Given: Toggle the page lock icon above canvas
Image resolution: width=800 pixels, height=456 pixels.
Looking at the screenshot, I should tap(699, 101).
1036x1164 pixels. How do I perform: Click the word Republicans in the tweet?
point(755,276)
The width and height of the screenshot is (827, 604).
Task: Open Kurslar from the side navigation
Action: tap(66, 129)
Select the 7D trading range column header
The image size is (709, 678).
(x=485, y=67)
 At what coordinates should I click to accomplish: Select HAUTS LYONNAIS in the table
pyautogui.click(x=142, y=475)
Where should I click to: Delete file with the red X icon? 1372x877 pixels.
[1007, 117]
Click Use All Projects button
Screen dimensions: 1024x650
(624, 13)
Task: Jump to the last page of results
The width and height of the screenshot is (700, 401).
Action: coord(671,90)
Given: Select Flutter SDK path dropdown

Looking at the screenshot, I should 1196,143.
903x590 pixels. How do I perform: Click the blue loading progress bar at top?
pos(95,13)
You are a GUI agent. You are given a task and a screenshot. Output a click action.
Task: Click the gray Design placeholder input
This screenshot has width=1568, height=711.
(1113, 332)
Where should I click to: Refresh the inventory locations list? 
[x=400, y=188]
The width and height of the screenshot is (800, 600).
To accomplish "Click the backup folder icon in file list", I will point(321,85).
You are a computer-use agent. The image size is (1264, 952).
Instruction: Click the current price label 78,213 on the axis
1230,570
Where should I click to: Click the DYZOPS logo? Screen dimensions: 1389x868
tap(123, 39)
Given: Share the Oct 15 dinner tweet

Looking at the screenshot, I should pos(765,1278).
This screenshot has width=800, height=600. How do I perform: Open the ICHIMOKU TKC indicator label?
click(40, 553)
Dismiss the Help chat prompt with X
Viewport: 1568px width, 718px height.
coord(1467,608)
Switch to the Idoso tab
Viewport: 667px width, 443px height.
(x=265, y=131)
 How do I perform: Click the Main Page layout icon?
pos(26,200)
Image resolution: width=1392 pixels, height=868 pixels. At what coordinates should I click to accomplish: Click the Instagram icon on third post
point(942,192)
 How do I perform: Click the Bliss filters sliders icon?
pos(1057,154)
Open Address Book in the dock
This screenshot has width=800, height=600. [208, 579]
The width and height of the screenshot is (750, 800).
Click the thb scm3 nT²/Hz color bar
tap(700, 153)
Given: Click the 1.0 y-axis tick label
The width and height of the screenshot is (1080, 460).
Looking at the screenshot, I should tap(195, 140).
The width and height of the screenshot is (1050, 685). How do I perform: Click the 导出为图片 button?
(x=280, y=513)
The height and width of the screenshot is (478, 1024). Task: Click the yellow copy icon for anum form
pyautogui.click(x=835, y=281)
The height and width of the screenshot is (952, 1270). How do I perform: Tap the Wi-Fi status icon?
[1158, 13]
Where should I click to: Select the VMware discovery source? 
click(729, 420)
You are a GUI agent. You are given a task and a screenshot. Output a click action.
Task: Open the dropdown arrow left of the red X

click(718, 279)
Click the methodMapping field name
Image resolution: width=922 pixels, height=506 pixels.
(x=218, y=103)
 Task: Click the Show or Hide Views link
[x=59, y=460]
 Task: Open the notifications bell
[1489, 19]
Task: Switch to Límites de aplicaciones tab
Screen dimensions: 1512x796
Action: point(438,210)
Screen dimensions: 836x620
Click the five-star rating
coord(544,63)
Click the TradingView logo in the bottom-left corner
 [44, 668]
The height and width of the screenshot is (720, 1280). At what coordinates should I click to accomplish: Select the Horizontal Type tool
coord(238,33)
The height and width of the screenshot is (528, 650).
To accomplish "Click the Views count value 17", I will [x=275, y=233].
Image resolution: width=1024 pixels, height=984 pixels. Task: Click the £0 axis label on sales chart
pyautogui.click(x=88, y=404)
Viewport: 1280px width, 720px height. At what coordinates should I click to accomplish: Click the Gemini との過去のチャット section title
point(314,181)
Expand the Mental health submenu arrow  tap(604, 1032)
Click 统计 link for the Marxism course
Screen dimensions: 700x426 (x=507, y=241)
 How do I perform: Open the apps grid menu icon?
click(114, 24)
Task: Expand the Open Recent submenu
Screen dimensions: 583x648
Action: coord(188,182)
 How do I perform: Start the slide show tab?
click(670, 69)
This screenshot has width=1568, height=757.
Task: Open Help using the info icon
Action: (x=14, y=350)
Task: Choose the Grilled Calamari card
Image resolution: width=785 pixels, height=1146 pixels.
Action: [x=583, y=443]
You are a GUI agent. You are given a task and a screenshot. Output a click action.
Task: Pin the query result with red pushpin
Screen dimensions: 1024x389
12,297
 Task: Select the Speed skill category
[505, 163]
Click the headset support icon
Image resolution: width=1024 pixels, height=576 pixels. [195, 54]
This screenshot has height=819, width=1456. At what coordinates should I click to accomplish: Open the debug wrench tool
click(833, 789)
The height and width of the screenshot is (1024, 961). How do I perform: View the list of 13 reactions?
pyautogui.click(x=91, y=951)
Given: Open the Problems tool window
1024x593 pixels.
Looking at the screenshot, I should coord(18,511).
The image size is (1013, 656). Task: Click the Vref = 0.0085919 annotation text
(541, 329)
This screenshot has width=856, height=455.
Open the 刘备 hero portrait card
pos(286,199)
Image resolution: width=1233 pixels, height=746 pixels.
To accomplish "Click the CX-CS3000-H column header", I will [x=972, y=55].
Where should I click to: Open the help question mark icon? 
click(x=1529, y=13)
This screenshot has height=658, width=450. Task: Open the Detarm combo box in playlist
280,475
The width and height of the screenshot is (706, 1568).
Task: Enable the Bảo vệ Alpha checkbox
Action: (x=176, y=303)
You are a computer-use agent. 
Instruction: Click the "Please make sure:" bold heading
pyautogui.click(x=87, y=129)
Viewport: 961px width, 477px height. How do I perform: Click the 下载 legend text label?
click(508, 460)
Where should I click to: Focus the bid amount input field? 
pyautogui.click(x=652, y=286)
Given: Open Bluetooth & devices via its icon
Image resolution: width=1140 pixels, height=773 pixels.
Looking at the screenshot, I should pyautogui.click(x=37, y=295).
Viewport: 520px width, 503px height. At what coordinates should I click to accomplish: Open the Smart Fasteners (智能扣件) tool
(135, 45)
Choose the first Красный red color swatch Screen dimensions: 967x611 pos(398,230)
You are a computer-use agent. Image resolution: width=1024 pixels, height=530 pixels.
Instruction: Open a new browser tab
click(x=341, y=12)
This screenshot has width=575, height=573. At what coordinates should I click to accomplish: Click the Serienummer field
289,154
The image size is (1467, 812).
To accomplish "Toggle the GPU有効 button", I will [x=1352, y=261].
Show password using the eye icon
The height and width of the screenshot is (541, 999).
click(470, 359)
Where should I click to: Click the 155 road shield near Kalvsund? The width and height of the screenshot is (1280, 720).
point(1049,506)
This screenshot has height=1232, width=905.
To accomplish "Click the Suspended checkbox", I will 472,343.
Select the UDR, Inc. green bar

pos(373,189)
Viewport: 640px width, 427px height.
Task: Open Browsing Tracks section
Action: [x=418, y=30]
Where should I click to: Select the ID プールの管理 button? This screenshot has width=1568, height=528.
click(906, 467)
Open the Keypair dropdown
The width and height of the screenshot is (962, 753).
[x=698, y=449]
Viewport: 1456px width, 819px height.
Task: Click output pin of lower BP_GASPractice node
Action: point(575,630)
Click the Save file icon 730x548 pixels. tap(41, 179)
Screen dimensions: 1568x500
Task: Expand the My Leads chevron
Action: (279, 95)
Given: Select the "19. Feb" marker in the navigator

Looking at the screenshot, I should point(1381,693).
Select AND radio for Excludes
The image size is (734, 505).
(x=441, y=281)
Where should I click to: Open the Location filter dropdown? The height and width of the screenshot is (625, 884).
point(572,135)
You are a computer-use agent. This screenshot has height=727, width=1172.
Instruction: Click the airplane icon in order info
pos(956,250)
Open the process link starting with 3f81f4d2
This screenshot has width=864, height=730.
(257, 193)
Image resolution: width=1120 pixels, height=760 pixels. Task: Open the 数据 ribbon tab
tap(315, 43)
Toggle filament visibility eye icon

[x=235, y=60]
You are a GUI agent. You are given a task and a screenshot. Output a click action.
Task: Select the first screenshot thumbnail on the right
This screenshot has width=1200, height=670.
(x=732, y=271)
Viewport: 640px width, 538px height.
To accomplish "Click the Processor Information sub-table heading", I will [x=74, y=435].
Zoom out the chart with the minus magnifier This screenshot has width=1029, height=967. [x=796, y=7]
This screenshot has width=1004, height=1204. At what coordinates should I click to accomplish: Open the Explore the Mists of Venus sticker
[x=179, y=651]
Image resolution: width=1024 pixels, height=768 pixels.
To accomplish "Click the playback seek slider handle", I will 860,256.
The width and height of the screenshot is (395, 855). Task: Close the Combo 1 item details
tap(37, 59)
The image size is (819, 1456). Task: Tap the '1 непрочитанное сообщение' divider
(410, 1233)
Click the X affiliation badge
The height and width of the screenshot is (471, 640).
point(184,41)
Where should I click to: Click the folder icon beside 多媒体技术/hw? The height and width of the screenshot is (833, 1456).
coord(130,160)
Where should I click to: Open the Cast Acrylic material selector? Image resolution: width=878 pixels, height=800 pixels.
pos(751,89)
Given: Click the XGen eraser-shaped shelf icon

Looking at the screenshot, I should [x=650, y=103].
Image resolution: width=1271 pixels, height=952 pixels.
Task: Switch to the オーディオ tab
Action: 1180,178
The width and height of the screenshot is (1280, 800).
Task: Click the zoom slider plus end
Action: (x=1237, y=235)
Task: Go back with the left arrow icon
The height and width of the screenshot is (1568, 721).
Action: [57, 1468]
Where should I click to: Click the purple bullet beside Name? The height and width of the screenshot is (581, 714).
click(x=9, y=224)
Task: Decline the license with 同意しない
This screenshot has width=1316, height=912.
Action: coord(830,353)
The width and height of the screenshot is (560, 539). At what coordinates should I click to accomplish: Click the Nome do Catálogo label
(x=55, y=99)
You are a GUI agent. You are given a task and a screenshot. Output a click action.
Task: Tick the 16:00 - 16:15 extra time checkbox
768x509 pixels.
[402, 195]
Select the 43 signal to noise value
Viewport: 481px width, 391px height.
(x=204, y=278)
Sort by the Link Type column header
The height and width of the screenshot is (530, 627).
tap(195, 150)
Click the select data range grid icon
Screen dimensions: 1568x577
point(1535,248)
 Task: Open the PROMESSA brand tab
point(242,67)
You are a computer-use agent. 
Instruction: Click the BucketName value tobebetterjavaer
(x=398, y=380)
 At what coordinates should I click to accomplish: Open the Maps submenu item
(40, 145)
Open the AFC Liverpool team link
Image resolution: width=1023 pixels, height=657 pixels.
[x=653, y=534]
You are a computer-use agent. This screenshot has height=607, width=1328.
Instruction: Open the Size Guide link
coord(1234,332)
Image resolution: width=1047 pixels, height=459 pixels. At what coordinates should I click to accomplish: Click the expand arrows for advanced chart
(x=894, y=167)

## Your objective
Repeat, without changes, every line from the one that contains "Given: Click the XGen" through the final line of the data.

## Answer below
Given: Click the XGen eraser-shaped shelf icon

Looking at the screenshot, I should [x=650, y=103].
Image resolution: width=1271 pixels, height=952 pixels.
Task: Switch to the オーディオ tab
Action: 1180,178
The width and height of the screenshot is (1280, 800).
Task: Click the zoom slider plus end
Action: (x=1237, y=235)
Task: Go back with the left arrow icon
The height and width of the screenshot is (1568, 721).
Action: [57, 1468]
Where should I click to: Click the purple bullet beside Name? The height and width of the screenshot is (581, 714).
click(x=9, y=224)
Task: Decline the license with 同意しない
This screenshot has width=1316, height=912.
Action: coord(830,353)
The width and height of the screenshot is (560, 539). At what coordinates should I click to accomplish: Click the Nome do Catálogo label
(x=55, y=99)
You are a GUI agent. You are given a task and a screenshot. Output a click action.
Task: Tick the 16:00 - 16:15 extra time checkbox
768x509 pixels.
[402, 195]
Select the 43 signal to noise value
Viewport: 481px width, 391px height.
(x=204, y=278)
Sort by the Link Type column header
The height and width of the screenshot is (530, 627).
tap(195, 150)
Click the select data range grid icon
Screen dimensions: 1568x577
point(1535,248)
 Task: Open the PROMESSA brand tab
point(242,67)
You are a computer-use agent. 
Instruction: Click the BucketName value tobebetterjavaer
(x=398, y=380)
 At what coordinates should I click to accomplish: Open the Maps submenu item
(40, 145)
Open the AFC Liverpool team link
Image resolution: width=1023 pixels, height=657 pixels.
[x=653, y=534]
You are a computer-use agent. This screenshot has height=607, width=1328.
Instruction: Open the Size Guide link
coord(1234,332)
Image resolution: width=1047 pixels, height=459 pixels. At what coordinates should I click to accomplish: Click the expand arrows for advanced chart
(x=894, y=167)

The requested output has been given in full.